Module description
Legal narratives have provided cultural and social historians with some of their best evidence and their most tantalising stories: marriages breaking down, neighbours arguing, stolen purses and alehouse fights. Law was at the heart of the early modern state: it was also at the heart of social relationships. In communities, villages and towns a complex system of overlapping jurisdictions enabled people to use the law to defend themselves, to inform on each other and to mediate disputes. At its blunt end they found themselves the victims of shaming punishments or public executions. This course examines the peculiar nature of early modern English crime, law and punishment through its recent historiography, testing arguments about social control, the use of evidence, levels of violence, and changing patterns of crime. From the level of state-building down to the pettiest transgressions, we will see the law in action and follow the people in court.
Assessment details
1 x 1500 word formative essay, 1 x 3000 word essay (100%)
Teaching pattern
10 x 2-hour seminars (weekly)
Suggested reading list
This is suggested reading and purchase of these books is not mandatory.

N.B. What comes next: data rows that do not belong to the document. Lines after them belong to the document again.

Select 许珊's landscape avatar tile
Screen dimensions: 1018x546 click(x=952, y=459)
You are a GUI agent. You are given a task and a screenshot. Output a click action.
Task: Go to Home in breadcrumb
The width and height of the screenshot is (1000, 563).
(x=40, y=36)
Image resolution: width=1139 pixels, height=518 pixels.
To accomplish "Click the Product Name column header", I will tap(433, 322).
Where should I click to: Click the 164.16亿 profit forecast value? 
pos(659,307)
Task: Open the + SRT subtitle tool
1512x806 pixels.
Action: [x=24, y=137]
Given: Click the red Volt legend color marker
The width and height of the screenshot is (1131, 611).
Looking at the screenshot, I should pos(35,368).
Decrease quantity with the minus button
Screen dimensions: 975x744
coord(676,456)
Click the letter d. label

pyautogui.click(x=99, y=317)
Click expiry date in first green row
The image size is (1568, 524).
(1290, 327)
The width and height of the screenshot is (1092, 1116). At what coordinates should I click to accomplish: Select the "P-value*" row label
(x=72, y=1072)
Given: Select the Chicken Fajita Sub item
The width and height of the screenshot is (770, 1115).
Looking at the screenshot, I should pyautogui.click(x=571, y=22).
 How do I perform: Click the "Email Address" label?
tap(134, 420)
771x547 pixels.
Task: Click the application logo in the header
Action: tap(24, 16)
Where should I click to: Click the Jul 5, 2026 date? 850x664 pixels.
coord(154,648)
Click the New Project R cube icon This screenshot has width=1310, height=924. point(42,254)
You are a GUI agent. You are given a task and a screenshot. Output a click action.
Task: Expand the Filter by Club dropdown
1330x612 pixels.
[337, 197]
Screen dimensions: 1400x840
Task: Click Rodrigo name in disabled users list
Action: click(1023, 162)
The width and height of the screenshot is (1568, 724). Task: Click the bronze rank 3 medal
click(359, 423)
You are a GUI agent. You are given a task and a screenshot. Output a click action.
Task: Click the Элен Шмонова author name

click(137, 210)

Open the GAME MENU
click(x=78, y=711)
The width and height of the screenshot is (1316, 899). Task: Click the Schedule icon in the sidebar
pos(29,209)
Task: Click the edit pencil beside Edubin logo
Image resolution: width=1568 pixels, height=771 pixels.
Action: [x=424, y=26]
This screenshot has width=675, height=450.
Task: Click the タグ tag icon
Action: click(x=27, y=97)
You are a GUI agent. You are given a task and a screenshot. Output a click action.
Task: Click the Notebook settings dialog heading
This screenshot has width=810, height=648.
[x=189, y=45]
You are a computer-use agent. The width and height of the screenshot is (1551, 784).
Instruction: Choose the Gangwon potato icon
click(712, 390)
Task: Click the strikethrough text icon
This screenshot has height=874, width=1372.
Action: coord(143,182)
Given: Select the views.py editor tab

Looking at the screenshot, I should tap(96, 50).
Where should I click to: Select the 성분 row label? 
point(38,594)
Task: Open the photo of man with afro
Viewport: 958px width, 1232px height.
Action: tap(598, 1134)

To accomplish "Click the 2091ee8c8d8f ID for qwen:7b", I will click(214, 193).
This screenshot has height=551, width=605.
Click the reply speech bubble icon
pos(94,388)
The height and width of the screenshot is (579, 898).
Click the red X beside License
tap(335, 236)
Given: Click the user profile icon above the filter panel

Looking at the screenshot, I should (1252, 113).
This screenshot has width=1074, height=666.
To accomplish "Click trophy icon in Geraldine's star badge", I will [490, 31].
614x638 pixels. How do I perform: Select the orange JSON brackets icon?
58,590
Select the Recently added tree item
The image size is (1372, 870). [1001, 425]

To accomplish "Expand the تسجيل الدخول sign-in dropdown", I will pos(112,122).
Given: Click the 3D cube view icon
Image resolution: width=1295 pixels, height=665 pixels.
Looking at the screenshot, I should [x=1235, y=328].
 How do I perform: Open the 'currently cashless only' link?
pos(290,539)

- J A Sharpe, Crime in Early Modern England 1550-1750 (1998)
- Cynthia Herrup, The Common Peace (1986)
- J Kermode and G Walker, eds, Women, Crime and the Courts in Early Modern England (1994)
- Martin Ingram, Church Courts, Sex and Marriage in England 1570-1640 (1987)
- Garthine Walker, Crime, Gender and Social Order in Early Modern England (2003)
- J M Beattie, Crime and the Courts in England (1986)
- J M Beattie, Policing and Punishment in London, 1660-1750: Urban Crime and the Limits of Terror (2001)
- Robert Shoemaker, Prosecution and Punishment: Petty Crime and the Law in London and Rural Middlesex, c. 1660-1725 (2001)
- Malcolm Gaskill, Crime and Mentalities in Early Modern England (2000)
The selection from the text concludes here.